The old antique Buddha has been in my family before I was born. The story is, my father won it from a Chinese man he was playing poker with, many years ago. The Buddha was I expect, part of my father's cache from the game. He was a good poker player.When I look at this Buddha it always sparks the memory of my father and family. They have all left this earthly coil now, and I miss them very much every day.

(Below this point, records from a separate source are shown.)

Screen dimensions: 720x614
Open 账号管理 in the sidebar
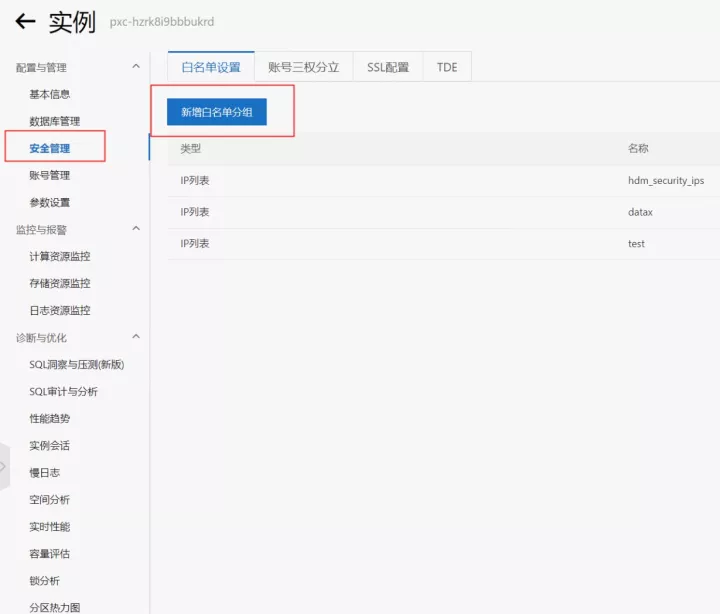(50, 175)
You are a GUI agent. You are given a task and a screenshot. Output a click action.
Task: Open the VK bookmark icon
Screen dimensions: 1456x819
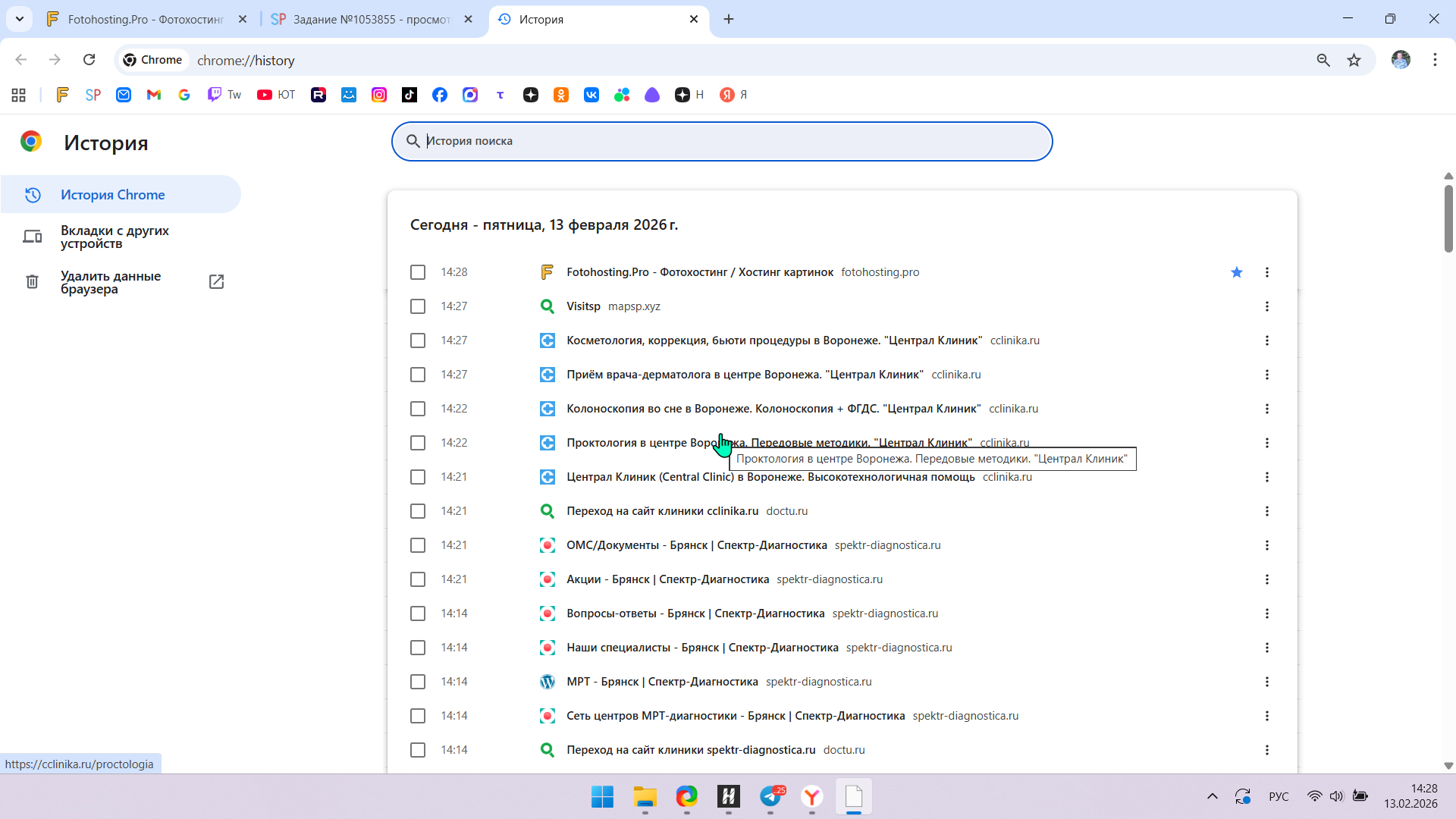tap(592, 95)
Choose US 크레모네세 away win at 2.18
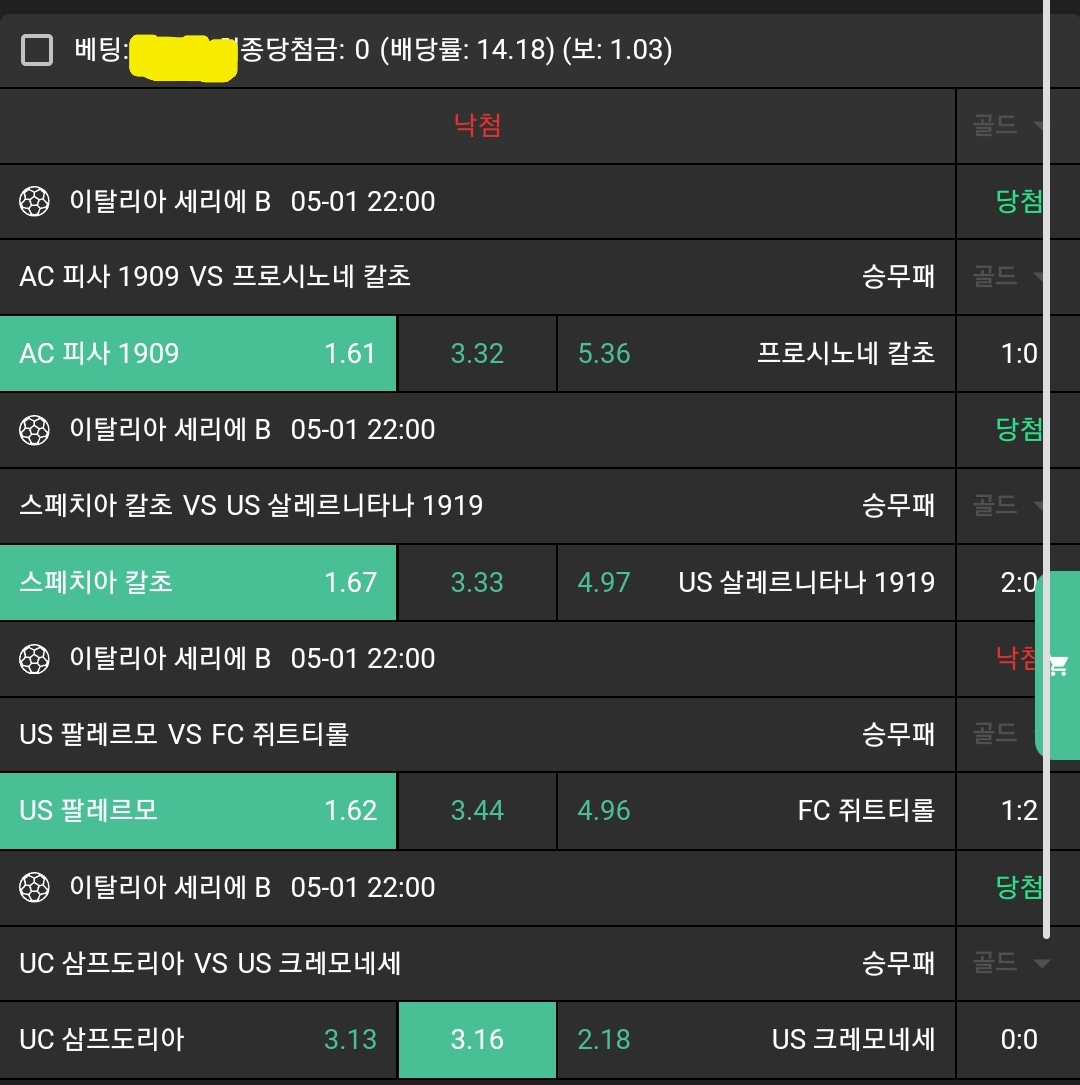The image size is (1080, 1085). (x=756, y=1040)
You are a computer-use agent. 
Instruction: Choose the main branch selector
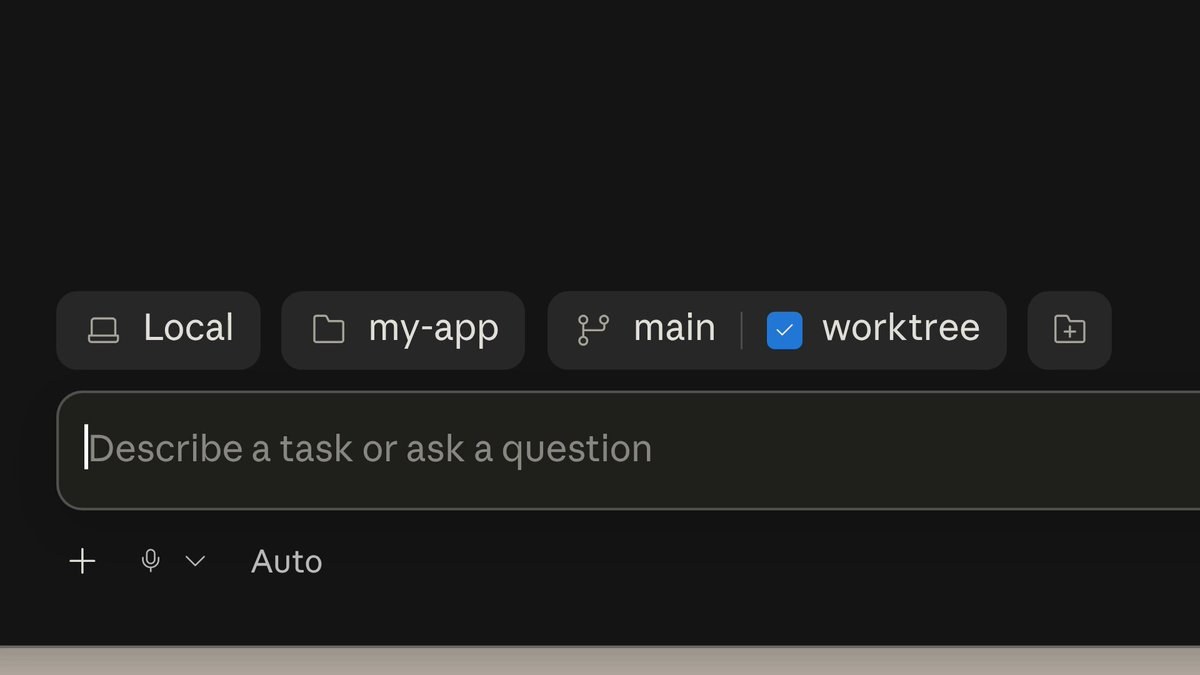coord(646,330)
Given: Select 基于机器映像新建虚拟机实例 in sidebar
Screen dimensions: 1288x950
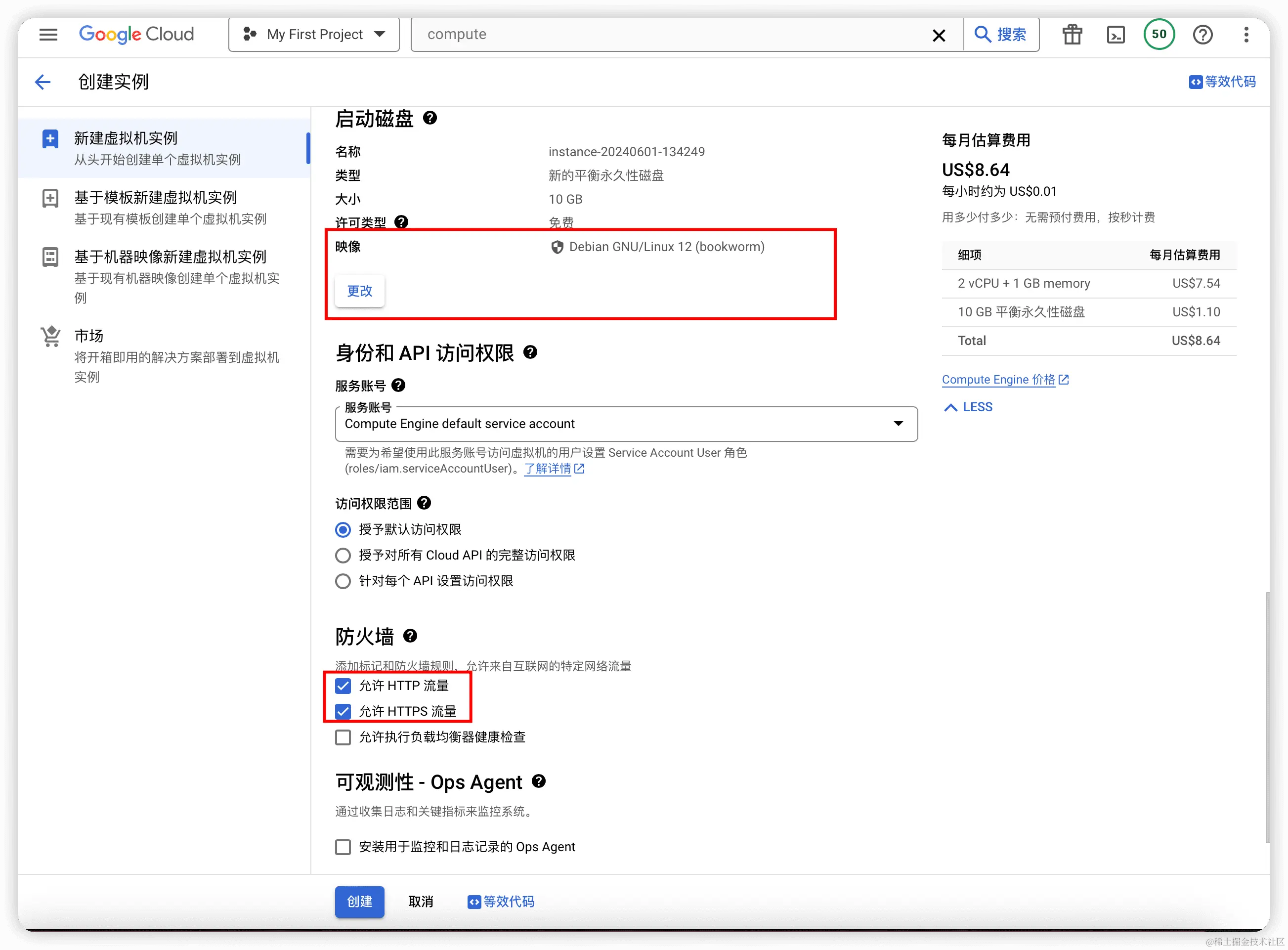Looking at the screenshot, I should 169,256.
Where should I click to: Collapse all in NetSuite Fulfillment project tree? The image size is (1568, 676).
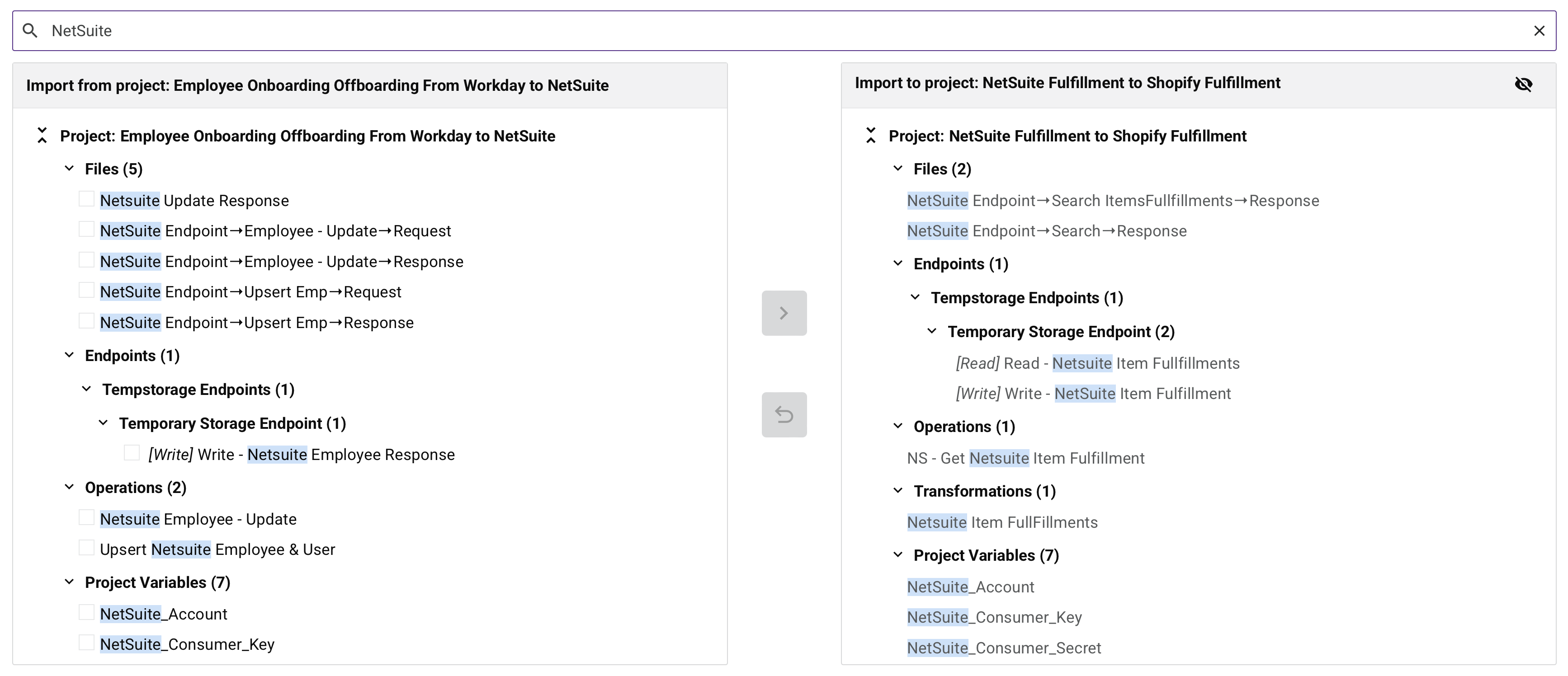pyautogui.click(x=870, y=135)
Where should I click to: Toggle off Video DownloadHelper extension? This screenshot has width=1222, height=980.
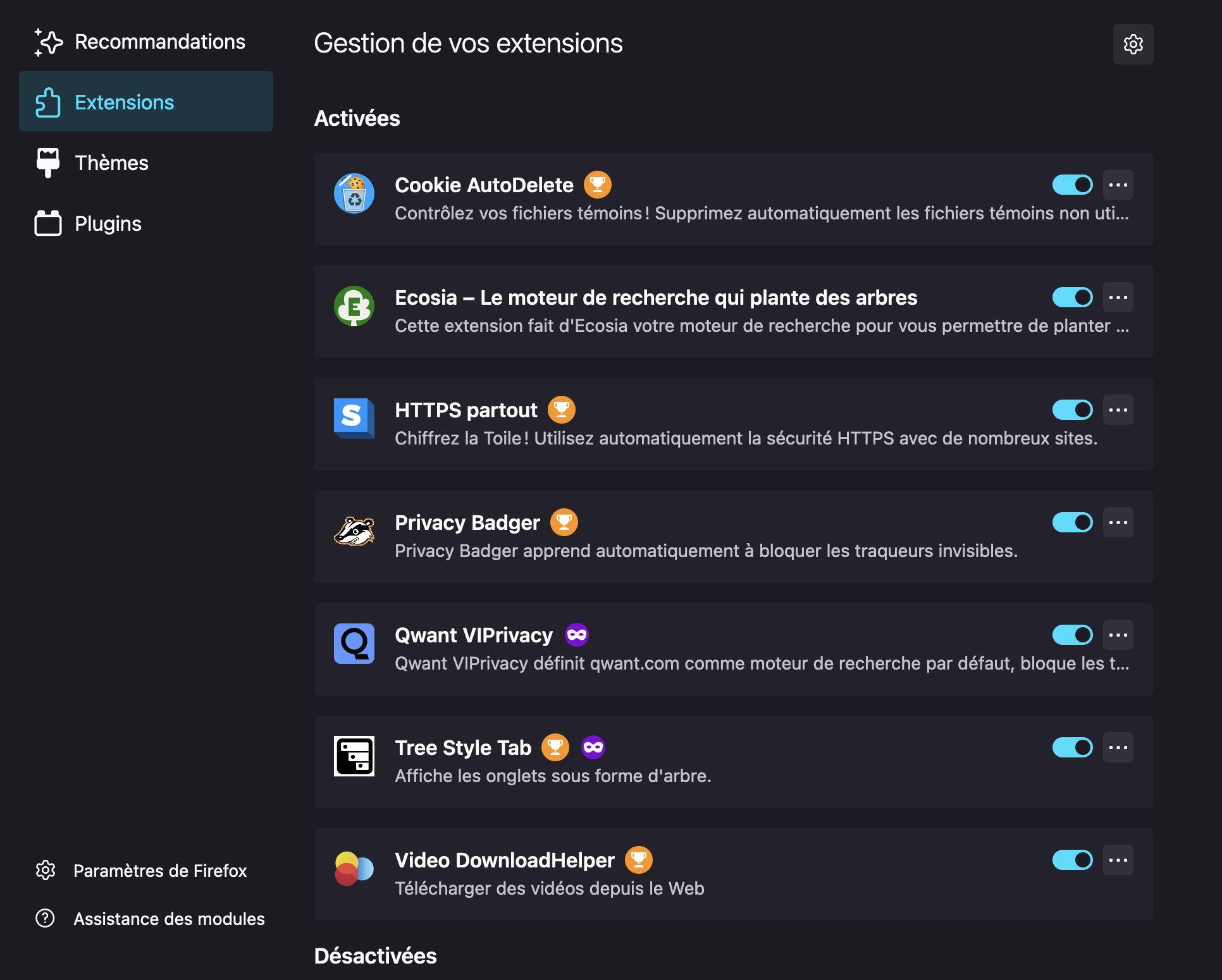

Ganesh, the Hindu elephant God, of new beginnings, he is the destroyer vanity, selfishness, and removes obstacles, and he symbolizes abundance. I picked this up from a friend at our local market, and it has a small sandalwood candle, my favourite scent. I have a deep love of elephants. I have a vivid memory of going to the Metropolitan Museum of Art in New York City, and how in absolute awe I was, when seeing an ancient statue of Gamesh. I left him a few coins like everyone does.
The singing bowl, that invokes meditation, 'Singing bowls (also known as Himalayan or Tibetan singing bowls) are widely used form of bells.' In Buddhist practice, singing bowls are used as a support for meditation, when you tap it with the small stick. It was a gift from a friend who picked it up at a Buddhist retreat in Arizona. She gave it to me when she left, returning to Colorado.
The box covered in silk, holds my Tarot cards, and was also given to me by a childhood friend. It is very special to me, as is my friend.
The copper angel candle holder I picked up from somewhere I don't remember, from a second hand store I think. I love and believe strongly in angels in our lives.
My alter reflects my eclectic interests in different paths to spirituality.
I spent a long time learning about Kabbalah and how it was related to Tarot. I became very absorbed, and it became a part of my artwork, particularly when I was exploring different sacred trees that represented The Tree of Life, and I was fascinated to learn as much as I could. All of this study brought me to where I am now with the Tarot, and it has opened up the world to me in so many ways.
|Kabbalah Tree of Life - Catherine Meyers|
I found this prayer which I often say before I begin my readings. It helps to focus my heart on the God of my understanding. I find it comforting, in that I imagine walking through this great forest, The Orchard.
"I pass through this orchard remembering that what I may learn, and what may pass before my
eyes will be for the purpose of healing the world, and bringing Unity into this dimension, into the plane of human awareness. This orchard is the transition point between the transcendant and the imminent - the abstract and the concrete.
My personal path can adapt and absorb this forest slowly, and as it sees fit. My basic personhood remains intact, while sampling the myriad forms and concepts in the grove. Drinking from the river of delights of the Creator's house, my own specific root into the infinite is a path of emanation along which I can safely and respectfully traverse.
"All the world is a very narrow bridge - but the point is to be fearless."Sepher Malchus is the grounding point, where I am centered, and where I will return after contemplating the trees, springs, fragrances, and many-faceted gems in the enclosure. Sepher Malchus is the point of connection and return to my personal concrete reality and viewpoint, to my ideal stability."
* Sepher Malchhus relates to the Earth.